Try it: Your answer must consist of every line from the data below that includes the word "height".

Data supplied:
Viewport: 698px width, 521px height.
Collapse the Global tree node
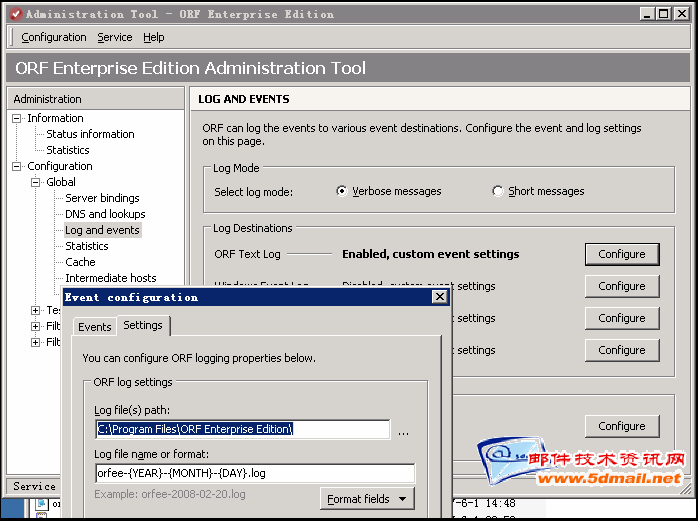(x=36, y=182)
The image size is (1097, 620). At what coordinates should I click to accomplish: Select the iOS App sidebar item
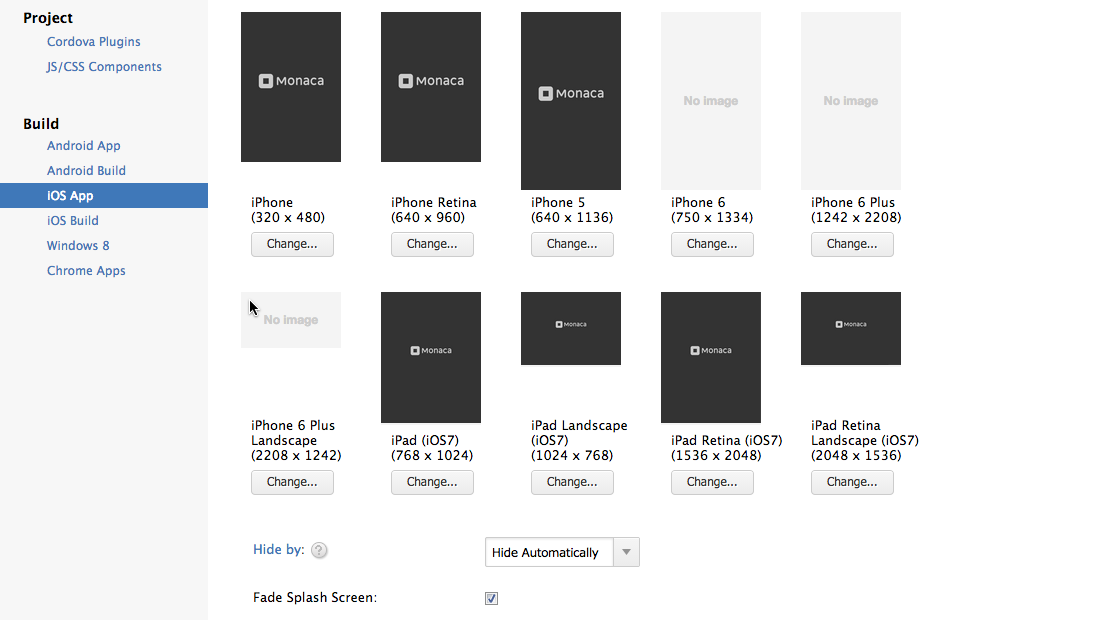tap(70, 196)
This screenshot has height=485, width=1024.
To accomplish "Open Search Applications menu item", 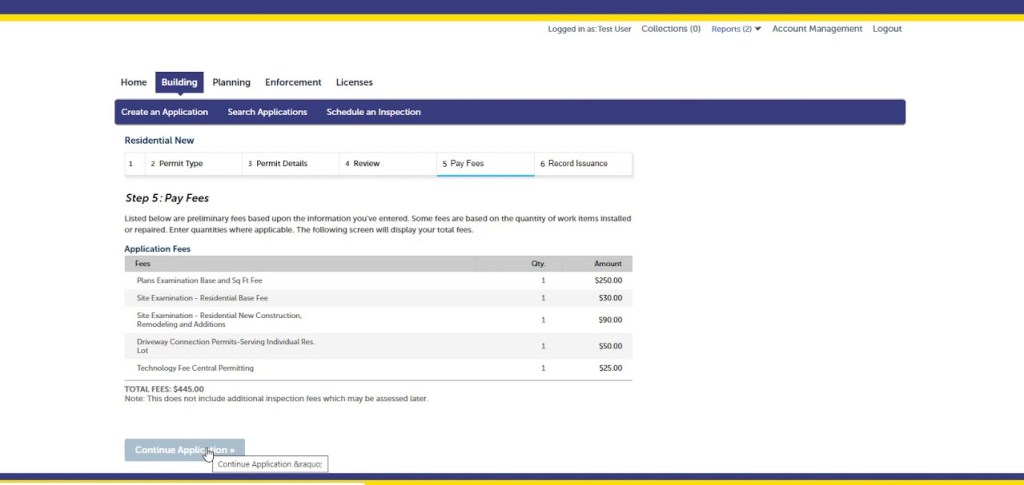I will (x=267, y=112).
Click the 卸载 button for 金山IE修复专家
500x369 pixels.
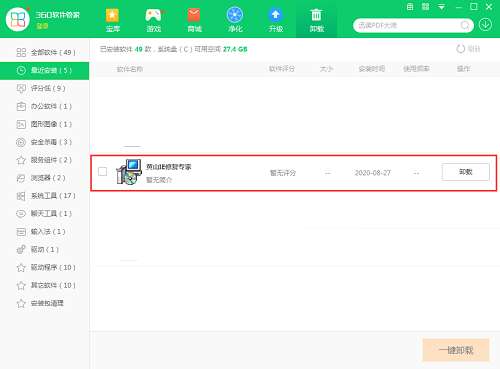point(466,172)
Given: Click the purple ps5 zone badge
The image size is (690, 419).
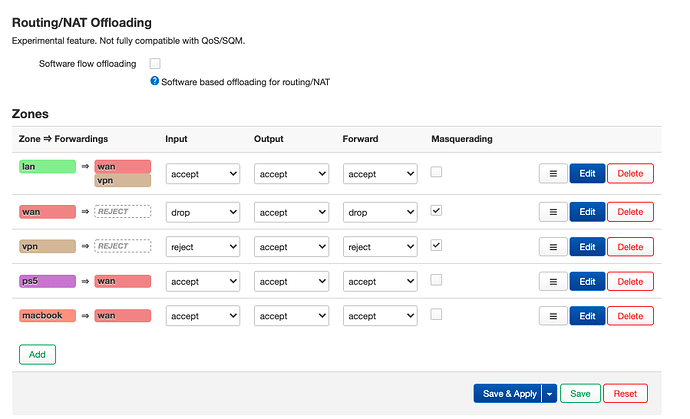Looking at the screenshot, I should coord(47,281).

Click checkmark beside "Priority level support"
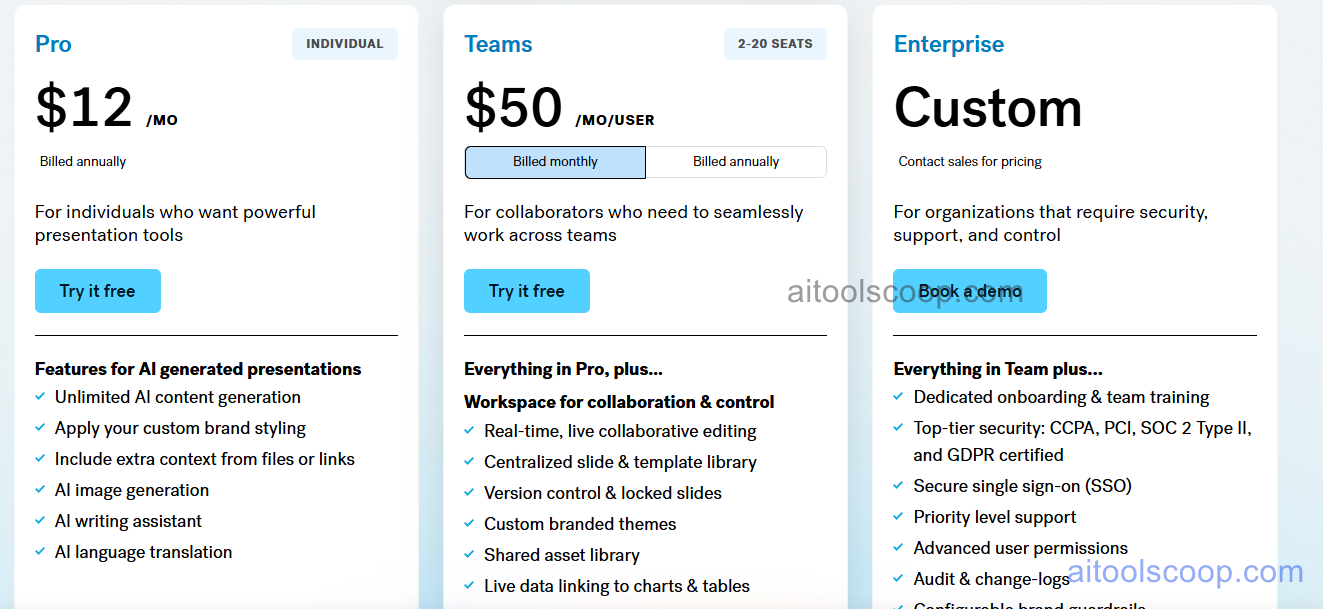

Solution to the exercise:
Viewport: 698px width, 521px height.
This screenshot has height=485, width=1024.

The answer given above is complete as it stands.